Recall that the Maclaurin series for a function \(f(x)\) is given by: $$f(x) = f(0) + f'(0)x + \frac{f''(0)}{2!}x^2 + \frac{f'''(0)}{3!} x^3 + ... $$ First, find the first four derivatives of the function \(\sinh(2x)\): \(f(x) = \sinh(2x)\) \(f'(x) = 2\cosh(2x)\) \(f''(x) = 4\sinh(2x)\) \(f'''(x) = 8\cosh(2x)\) \(f^{(4)}(x) = 16\sinh(2x)\) Now, evaluate these derivatives at \(x = 0\): \(f(0) = \sinh(0) = 0\) \(f'(0) = 2\cosh(0) = 2\) \(f''(0) = 4\sinh(0) = 0\) \(f'''(0) = 8\cosh(0) = 8\) Therefore, the first four nonzero terms of the Maclaurin series are: $$f(x) = 2x + \frac{8}{3!}x^3 = 2x + \frac{4}{3}x^3$$

To write the power series using summation notation, we need to find a pattern that generates the above series. The pattern is noticed that for the odd derivative evaluated at 0, we get nonzero terms: $$f(x) = \sum_{n=0}^{\infty} \frac{f^{(2n+1)}(0)}{(2n+1)!}x^{2n+1}$$

To determine the interval of convergence of the series, we use the ratio test: $$\lim_{n \to \infty} \left|\frac{a_{n+1}}{a_n}\right| = \lim_{n \to \infty} \frac{2^{2n+3}x^{2n+3}}{(2n+3)!} \cdot \frac{(2n+1)!}{2^{2n+1}x^{2n+1}} = \lim_{n \to \infty} \frac{4x^2(2n+1)!}{(2n+3)!}$$ Now, notice that the denominator has an extra factor of \((2n+2)(2n+3)\) when compared to the numerator.

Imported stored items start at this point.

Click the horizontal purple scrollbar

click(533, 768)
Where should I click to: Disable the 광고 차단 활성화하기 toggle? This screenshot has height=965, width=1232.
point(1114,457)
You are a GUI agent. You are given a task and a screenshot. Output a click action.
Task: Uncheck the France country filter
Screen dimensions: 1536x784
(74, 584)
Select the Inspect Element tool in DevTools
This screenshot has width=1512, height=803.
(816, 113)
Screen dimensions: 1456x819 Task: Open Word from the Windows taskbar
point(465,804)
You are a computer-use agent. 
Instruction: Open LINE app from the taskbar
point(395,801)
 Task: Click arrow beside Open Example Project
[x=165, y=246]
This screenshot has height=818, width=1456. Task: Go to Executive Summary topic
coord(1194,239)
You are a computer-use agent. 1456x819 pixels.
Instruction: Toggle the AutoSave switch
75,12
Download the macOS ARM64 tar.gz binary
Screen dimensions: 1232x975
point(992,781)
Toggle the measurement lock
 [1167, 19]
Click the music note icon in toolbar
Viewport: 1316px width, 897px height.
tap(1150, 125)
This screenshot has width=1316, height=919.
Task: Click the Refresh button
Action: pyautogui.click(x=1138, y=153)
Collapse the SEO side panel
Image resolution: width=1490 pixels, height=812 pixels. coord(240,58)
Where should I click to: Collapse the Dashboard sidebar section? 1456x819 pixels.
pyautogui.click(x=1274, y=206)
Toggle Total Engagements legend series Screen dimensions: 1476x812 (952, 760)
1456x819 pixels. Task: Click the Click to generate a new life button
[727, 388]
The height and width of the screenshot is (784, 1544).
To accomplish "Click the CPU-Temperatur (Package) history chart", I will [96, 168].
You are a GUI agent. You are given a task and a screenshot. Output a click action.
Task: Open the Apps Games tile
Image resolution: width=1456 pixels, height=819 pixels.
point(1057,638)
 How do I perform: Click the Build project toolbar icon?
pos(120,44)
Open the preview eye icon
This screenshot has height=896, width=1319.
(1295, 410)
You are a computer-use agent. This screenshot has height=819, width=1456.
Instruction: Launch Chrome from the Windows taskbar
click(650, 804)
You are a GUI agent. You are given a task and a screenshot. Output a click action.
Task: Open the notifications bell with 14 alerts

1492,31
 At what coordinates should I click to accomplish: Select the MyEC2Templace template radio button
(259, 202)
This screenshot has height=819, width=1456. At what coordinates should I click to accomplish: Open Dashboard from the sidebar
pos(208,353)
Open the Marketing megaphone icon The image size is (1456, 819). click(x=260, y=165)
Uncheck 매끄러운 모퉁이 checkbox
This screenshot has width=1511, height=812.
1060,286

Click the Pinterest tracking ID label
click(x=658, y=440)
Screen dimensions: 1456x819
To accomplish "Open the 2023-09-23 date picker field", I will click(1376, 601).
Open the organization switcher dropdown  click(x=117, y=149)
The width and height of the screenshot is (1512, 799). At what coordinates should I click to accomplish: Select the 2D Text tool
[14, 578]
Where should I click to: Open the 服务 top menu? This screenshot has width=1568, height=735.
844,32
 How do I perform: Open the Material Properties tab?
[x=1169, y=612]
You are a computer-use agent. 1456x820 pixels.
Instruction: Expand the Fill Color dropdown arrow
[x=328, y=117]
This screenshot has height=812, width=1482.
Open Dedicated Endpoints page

So, the limit turns out to be: $$\lim_{n \to \infty} \frac{4x^2}{(2n+2)(2n+3)} = 0 $$ Since the limit is 0, independently of the value of \(x\), the series converges for all \(x\), so the interval of convergence is \((-\infty, \infty)\).